And then separately the person is compelled to withdraw 4%.

They’re not related at all.
 
Going back to the OP’s conundrum, I think it’s a great real-world example of a drum that Sarenco in particular beats frequently: Sequence of return risk.

It’s not so much the self-employed earnings over the coming years; it’s leaving the ARF alone that might help more.
 
It's other posts about what might've happened had you retired in 2000 (you didn't) with some different ARF asset allocation. Totally irrelevant and distracting from the matter/question in hand.
The OP has asked whether he has enough to retire now.

Nobody can give a definitive answer to that question because (a) we don't know how long he (and his wife) will live; or (b) what market returns will look like going forward.

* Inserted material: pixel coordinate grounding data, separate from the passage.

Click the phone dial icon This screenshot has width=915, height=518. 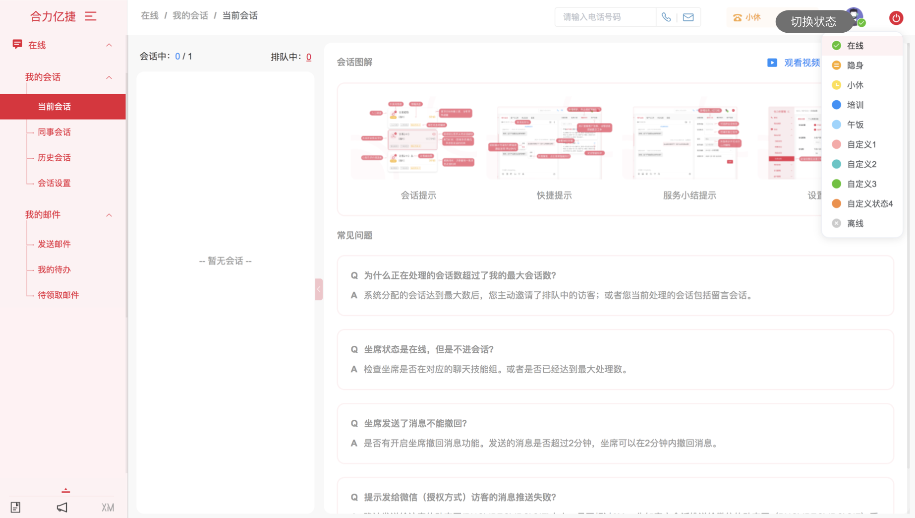click(666, 17)
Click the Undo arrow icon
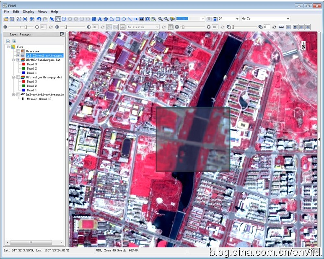Screen dimensions: 324x259 (x=39, y=19)
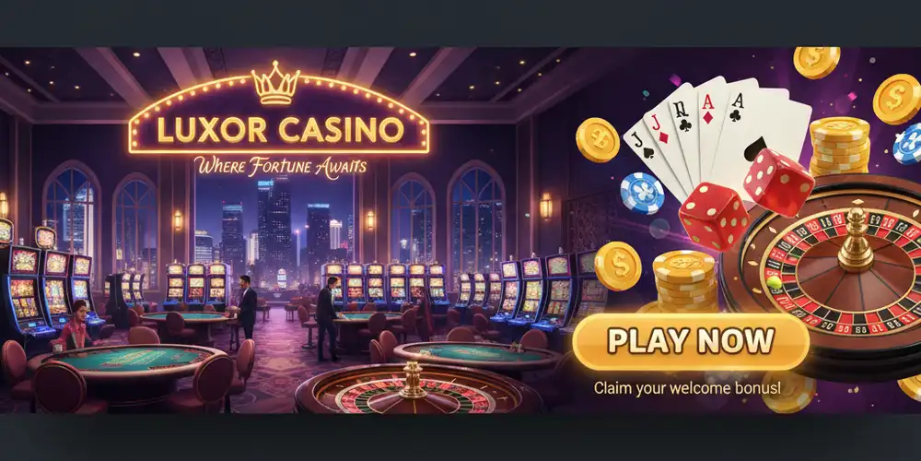Click the gold dollar coin left of chip stack
The height and width of the screenshot is (461, 921).
(618, 266)
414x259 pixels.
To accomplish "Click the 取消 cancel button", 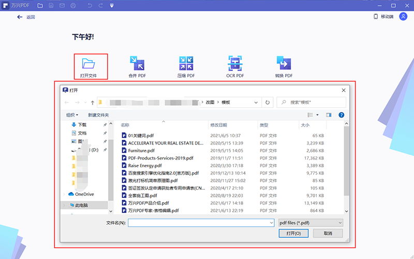I will (328, 234).
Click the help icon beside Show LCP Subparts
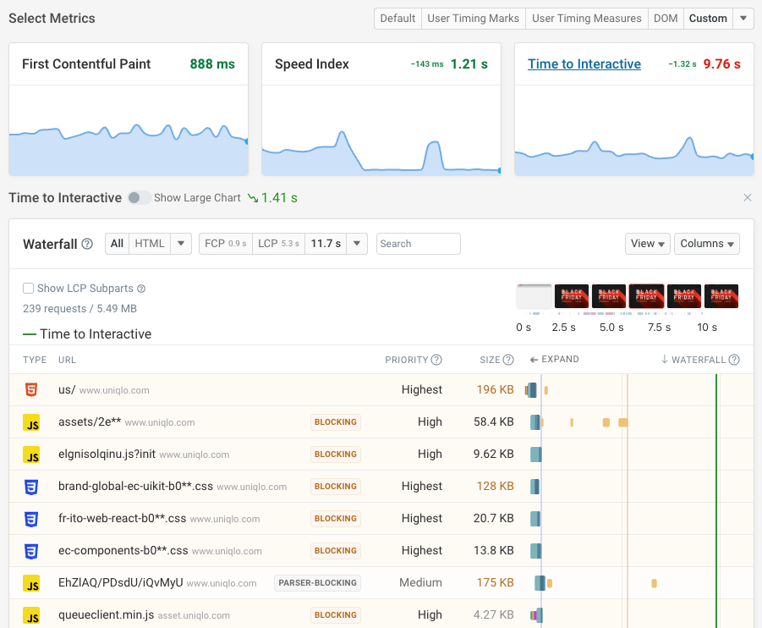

He could buy an annuity to provide a guaranteed income for life but we know an annuity will not provide a sufficient income to meet his needs.

So while the past is not predicative of the future, it's the only guide we have.
 
The OP has asked whether he has enough to retire now.

Nobody can give a definitive answer to that question because (a) we don't know how long he (and his wife) will live; or (b) what market returns will look like going forward.

He could buy an annuity to provide a guaranteed income for life but we know an annuity will not provide a sufficient income to meet his needs.

So while the past is not predicative of the future, it's the only guide we have.
I agree with Sarenco. It’s crazy to ignore dodgy 20 year periods if you’re potentially on the cusp of a similar time-horizon yourself.

Virtually every financial plan is based on assumptions which in turn are based on the past performance of equity markets.
 
I always state the very first step to understanding your retirement potential is to know your expenses, the early posts here all assumed a 40k or less outgoing as we didn't have full info. The many FIRE blogs use a standard 25x annual expenses as the minimum amount to be financially independent (these also don't factor in Irish taxes, fees, inflation etc but are based on the 4% rule, which should overcome sequence of return risk based on the research).

So your current expenditure is roughly 50k which based on that basic calculation would require €1.25m (50*25), so in principle you have met that baseline, and in additional the state contributory pension (if paid) in 10 years would then shore up your incoming at the point the fund might be starting to drain. But that leaves very little room for surprises.

My situation is similar, albiet several years behind you and except I still have the tax free amount available - so when I draw down I will use this as the buffer to cover any extra exp (college) or negative returns. Just for reference to Sarenco's sequence of returns risk, I track the income from my expected ARF over 40 years, based on the 20 years from 2000-2020 twice - so I can see the 2001/2/3 and 2008 crashes factored x2. gives me a dose of reality, but still is feasible.

For me since you have no large buffer either in the fund itself or as a cash reserve to ride out some severe market drops, I would suggest you need to wait until the €50kp.a. exp becomes <40k p.a. which would leave the ARF alone longer to reduce the amount of time you are reliant on it and hopefully grow.

Final thought - You could probably both work a part time job and earn a similar/larger net salary to now, this would give you more freedom (unless you already went part time re the drop to 40k?) and time with the kids and also cover your expenses.